Kinesis - devian-al/AWS-Solutions-Architect-Prep GitHub Wiki
Kinesis Simplified
Amazon Kinesis makes it easy to collect, process, and analyze real-time, streaming data so you can get timely insights and react quickly to new information. With Amazon Kinesis, you can ingest real-time data such as video, audio, application logs, website clickstreams, and IoT telemetry data for machine learning, analytics, and other applications. Amazon Kinesis enables you to process and analyze data as it arrives and respond instantly instead of having to wait until all your data is collected before the processing can begin.
Kinesis Key Details
-
Amazon Kinesis makes it easy to load and analyze the large volumes of data entering AWS.
-
Kinesis is used for processing real-time data streams (data that is generated continuously) from devices constantly sending data into AWS so that said data can be collected and analyzed.
-
It is a fully managed service that automatically scales to match the throughput of your data and requires no ongoing administration. It can also batch, compress, and encrypt the data before loading it, minimizing the amount of storage used at the destination and increasing security.
-
There are three different types of Kinesis
-
Kinesis Streams
- Kinesis Streams works where the data producers stream their data into Kinesis Streams which can retain the data that enters it from one day up until 7 days. Once inside Kinesis Streams, the data is contained within shards.
- Kinesis Streams can continuously capture and store terabytes of data per hour from hundreds of thousands of sources such as website clickstreams, financial
transactions, social media feeds, IT logs, and location-tracking events.
For example purchase requests from a large online store like Amazon, stock prices, Netflix content, Twitch content, online gaming data, Uber positioning and directions, etc.
-
Kinesis Firehose
Amazon Kinesis Firehose is the easiest way to load streaming data into data stores and analytics tools.
- When data is streamed into Kinesis Firehose, there is
no persistent storage there to hold onto it.
- The data has to be analyzed as it comes in so it's optional to have Lambda functions inside your Kinesis Firehose.
- Once processed, you send the data elsewhere.
- Kinesis Firehose can capture, transform, and load streaming data into
- Amazon S3
- Amazon Redshift
- Amazon Elasticsearch Service
- Splunk enabling near real-time analytics with existing business intelligence tools and dashboards you’re already using today.
-
Kinesis Analytics
Kinesis Analytics works with both Kinesis Streams and Kinesis Firehose and can analyze data on the fly
.- The data within Kinesis Analytics also gets sent elsewhere once it is finished processing.
- It analyzes your data inside of the Kinesis service itself.
-
-
Partition keys are used with Kinesis so you can organize data by shard.

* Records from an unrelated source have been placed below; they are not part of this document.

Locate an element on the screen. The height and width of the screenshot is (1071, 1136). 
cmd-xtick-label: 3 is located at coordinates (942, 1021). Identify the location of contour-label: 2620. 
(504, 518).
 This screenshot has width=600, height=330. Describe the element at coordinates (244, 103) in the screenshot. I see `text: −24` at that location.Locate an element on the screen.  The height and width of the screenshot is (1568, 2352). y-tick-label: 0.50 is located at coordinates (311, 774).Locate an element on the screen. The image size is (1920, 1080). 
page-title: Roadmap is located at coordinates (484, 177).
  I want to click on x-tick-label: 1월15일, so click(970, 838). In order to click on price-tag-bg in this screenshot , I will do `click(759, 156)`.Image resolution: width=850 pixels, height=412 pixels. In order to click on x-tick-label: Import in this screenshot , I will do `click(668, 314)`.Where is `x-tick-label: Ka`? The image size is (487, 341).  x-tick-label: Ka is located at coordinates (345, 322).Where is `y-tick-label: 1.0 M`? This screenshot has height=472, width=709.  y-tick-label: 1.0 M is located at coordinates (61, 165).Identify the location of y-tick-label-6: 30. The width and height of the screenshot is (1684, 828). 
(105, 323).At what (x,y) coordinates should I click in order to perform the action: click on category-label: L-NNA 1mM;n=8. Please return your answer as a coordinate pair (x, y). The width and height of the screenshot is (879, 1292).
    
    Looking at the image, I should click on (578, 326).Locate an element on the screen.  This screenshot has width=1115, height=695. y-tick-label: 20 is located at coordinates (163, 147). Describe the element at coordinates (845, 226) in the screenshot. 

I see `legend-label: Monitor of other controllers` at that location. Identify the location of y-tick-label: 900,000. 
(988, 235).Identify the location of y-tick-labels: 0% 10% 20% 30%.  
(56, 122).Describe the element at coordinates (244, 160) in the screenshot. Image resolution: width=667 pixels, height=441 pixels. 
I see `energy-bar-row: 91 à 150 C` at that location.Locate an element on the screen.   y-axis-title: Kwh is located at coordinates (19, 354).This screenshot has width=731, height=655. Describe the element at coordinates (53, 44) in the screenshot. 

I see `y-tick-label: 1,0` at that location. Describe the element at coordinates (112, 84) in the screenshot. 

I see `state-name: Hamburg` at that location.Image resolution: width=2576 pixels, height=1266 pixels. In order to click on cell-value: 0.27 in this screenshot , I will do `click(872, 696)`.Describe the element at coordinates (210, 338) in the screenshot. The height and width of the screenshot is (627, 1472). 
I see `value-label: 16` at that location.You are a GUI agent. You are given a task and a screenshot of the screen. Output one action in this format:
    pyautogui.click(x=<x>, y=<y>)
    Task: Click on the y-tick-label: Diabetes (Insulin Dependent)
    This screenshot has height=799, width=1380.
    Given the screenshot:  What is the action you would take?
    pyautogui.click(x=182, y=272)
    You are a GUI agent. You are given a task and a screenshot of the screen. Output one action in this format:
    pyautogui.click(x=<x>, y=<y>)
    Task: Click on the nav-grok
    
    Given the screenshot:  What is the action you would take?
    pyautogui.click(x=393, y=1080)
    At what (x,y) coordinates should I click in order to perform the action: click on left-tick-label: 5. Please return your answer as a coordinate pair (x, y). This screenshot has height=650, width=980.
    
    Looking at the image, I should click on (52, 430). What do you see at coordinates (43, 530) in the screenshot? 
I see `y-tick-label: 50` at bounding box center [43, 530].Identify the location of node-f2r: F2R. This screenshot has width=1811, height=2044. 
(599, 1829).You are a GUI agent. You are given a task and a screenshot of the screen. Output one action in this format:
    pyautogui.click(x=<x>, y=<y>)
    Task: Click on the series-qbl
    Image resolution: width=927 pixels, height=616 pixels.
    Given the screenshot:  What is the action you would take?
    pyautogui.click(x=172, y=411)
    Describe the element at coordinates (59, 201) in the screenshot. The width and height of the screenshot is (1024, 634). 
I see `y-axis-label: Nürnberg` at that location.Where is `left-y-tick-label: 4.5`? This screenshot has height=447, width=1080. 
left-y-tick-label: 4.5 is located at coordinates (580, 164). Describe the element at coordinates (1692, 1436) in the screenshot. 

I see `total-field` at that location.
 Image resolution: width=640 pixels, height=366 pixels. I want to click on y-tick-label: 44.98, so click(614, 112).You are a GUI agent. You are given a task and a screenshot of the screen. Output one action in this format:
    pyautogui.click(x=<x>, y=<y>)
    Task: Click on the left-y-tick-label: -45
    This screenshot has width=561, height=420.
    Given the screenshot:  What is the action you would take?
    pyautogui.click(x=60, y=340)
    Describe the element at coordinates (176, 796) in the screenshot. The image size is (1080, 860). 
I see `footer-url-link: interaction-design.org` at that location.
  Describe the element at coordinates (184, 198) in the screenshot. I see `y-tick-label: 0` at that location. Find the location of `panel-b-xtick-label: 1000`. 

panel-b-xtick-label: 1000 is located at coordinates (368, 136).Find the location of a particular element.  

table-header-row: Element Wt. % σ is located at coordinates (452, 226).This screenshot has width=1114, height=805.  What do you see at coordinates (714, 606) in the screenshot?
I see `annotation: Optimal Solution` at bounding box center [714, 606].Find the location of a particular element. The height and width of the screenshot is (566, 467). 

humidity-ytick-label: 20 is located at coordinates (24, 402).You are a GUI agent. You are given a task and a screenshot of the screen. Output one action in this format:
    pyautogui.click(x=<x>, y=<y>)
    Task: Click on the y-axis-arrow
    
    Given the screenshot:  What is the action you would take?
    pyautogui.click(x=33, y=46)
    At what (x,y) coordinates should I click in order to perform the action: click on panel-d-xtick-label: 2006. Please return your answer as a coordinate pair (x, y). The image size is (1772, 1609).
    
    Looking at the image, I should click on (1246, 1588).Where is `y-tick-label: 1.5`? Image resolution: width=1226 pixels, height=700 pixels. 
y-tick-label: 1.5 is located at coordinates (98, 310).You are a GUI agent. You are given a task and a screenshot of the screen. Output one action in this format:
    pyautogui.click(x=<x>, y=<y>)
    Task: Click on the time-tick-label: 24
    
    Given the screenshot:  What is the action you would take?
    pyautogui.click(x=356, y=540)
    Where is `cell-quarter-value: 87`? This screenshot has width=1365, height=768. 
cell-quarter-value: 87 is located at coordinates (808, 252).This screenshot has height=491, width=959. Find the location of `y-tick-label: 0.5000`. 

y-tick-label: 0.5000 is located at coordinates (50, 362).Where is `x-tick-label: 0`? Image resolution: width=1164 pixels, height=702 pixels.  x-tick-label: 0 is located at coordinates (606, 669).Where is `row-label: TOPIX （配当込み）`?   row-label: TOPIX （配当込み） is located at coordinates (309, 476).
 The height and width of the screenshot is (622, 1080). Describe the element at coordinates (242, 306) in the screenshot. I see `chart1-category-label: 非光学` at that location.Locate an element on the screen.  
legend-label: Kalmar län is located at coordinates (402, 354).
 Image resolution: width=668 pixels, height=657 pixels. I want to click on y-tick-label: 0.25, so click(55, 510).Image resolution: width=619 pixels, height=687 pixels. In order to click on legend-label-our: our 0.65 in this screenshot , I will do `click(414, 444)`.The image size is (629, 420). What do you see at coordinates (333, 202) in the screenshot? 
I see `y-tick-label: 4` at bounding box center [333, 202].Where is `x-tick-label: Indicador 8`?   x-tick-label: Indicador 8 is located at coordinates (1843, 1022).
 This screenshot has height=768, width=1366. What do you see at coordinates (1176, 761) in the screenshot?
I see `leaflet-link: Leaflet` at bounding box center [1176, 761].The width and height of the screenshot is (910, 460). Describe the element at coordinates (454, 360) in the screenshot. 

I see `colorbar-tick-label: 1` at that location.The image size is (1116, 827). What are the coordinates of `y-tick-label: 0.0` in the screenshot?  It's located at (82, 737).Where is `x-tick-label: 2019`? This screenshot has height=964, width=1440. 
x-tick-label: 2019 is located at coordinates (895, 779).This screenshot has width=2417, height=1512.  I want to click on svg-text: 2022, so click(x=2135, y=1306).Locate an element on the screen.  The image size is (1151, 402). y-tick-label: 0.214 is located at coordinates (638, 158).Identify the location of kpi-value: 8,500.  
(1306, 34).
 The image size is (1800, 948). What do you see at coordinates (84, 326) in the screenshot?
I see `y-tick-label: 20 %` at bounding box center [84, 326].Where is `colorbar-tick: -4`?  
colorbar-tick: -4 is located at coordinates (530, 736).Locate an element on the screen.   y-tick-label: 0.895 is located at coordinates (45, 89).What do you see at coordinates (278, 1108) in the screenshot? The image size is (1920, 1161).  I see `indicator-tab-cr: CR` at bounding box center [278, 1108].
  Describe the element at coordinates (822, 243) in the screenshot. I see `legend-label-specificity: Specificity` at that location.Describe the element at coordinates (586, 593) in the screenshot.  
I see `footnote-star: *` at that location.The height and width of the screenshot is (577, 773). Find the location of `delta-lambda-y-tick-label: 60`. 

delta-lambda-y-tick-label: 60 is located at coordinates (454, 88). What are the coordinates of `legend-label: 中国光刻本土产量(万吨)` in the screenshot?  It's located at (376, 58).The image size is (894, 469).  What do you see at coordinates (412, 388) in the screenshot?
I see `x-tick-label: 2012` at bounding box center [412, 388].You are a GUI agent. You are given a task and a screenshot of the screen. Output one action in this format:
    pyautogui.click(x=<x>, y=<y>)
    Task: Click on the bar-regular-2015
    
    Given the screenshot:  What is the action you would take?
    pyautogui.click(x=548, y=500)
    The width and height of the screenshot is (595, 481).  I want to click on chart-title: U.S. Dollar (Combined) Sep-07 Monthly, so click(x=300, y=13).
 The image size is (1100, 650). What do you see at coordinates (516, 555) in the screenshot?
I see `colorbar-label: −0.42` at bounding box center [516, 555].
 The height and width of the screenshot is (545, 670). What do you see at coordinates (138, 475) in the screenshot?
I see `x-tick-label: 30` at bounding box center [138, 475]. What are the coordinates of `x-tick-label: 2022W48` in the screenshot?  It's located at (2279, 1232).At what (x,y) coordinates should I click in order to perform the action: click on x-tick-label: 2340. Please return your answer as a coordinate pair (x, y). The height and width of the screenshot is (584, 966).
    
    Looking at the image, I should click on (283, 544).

- This way, input from a particular device can be assigned a key that will limit its destination to a specific shard.
-
Partition keys are useful if you would like to maintain order within your shard.
-
Consumers, or the EC2 instances that read from Kinesis Streams, can go inside the shards to analyze what is in there. Once finished analyzing or parsing the data, the consumers can then pass on the data to a number of places for storage like a DB or S3.
-
The total capacity of a Kinesis stream is the sum of data within its constituent shards.
-
You can always increase the write capacity assigned to your shard table.